** Opening Records block **
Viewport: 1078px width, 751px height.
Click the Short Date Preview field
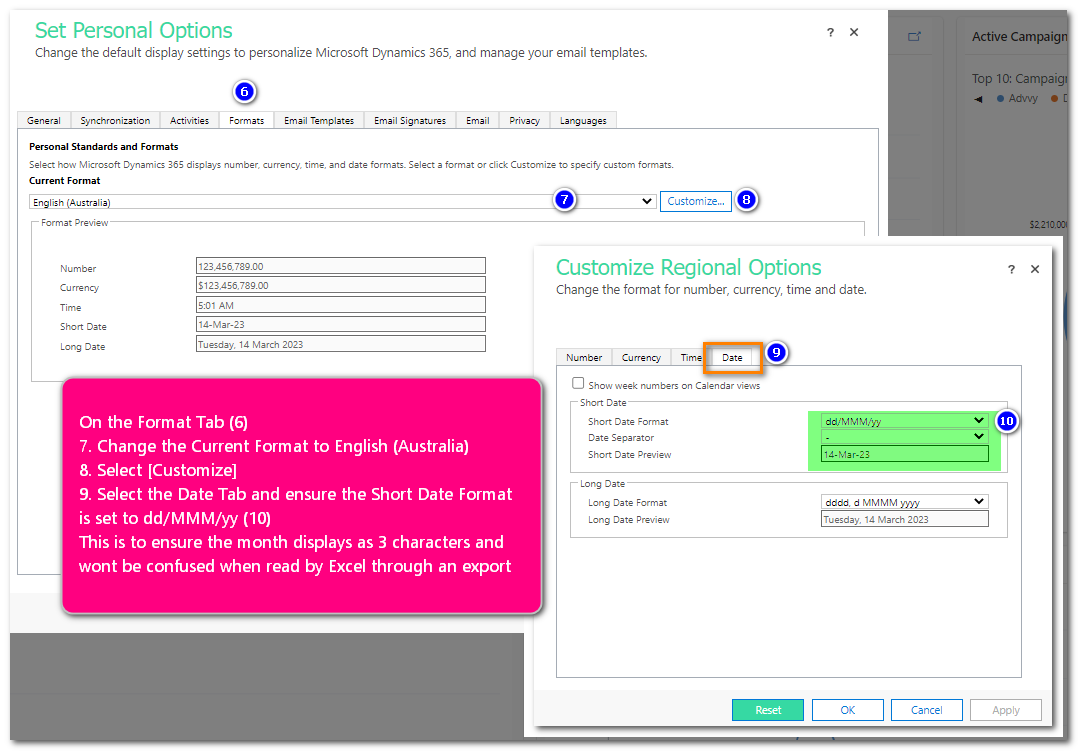coord(904,455)
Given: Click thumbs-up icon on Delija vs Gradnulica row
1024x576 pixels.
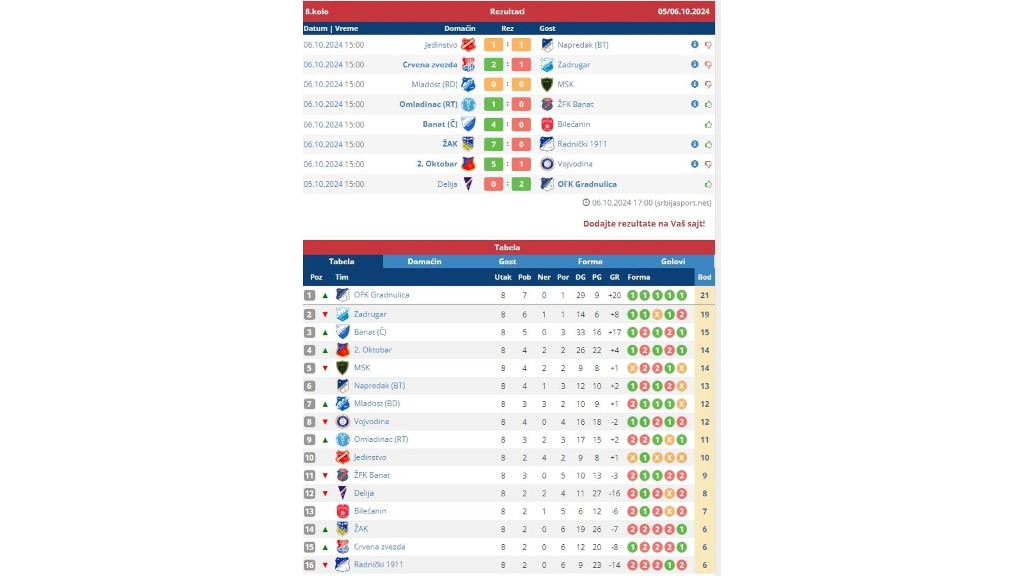Looking at the screenshot, I should point(708,184).
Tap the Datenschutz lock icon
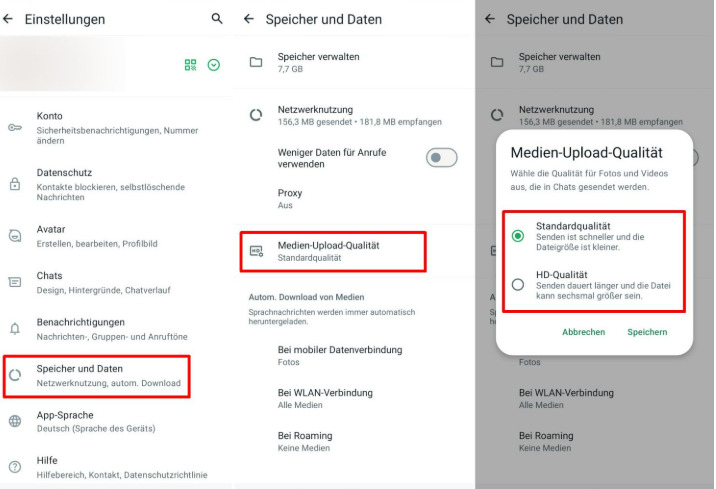716x489 pixels. 15,184
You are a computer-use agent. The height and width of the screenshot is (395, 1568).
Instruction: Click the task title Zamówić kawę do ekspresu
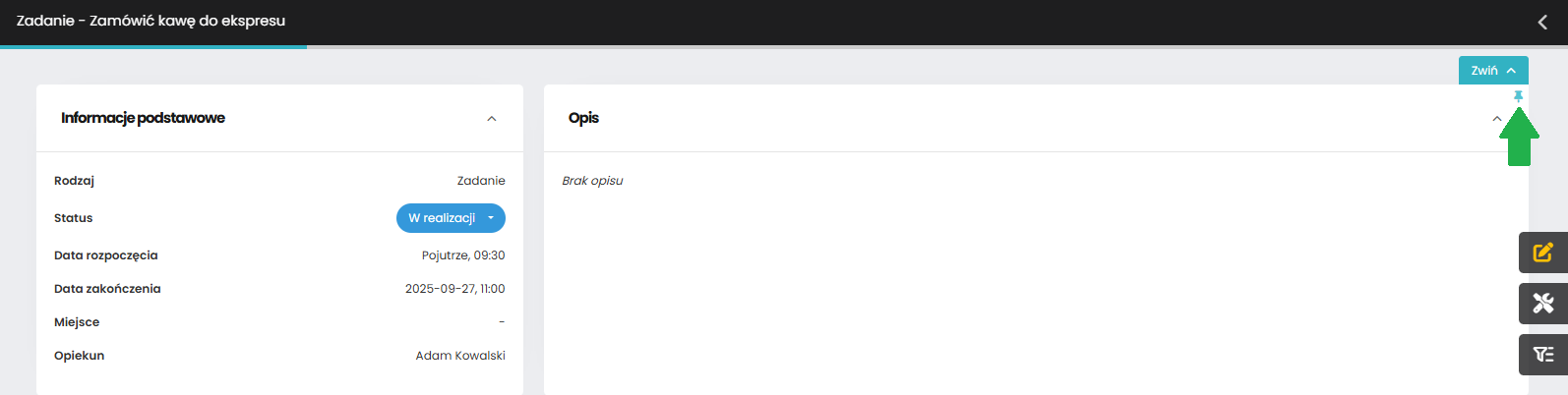pos(187,21)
** Closing Records block **
# What you are asked to do:
Give every line of the listing above again, exactly, with no images.

# The answer:
Viewport: 1078px width, 751px height.
Click the Short Date Preview field
coord(904,455)
Given: Click thumbs-up icon on Delija vs Gradnulica row
1024x576 pixels.
Looking at the screenshot, I should point(708,184).
Tap the Datenschutz lock icon
716x489 pixels. 15,184
You are a computer-use agent. The height and width of the screenshot is (395, 1568).
Instruction: Click the task title Zamówić kawę do ekspresu
pos(187,21)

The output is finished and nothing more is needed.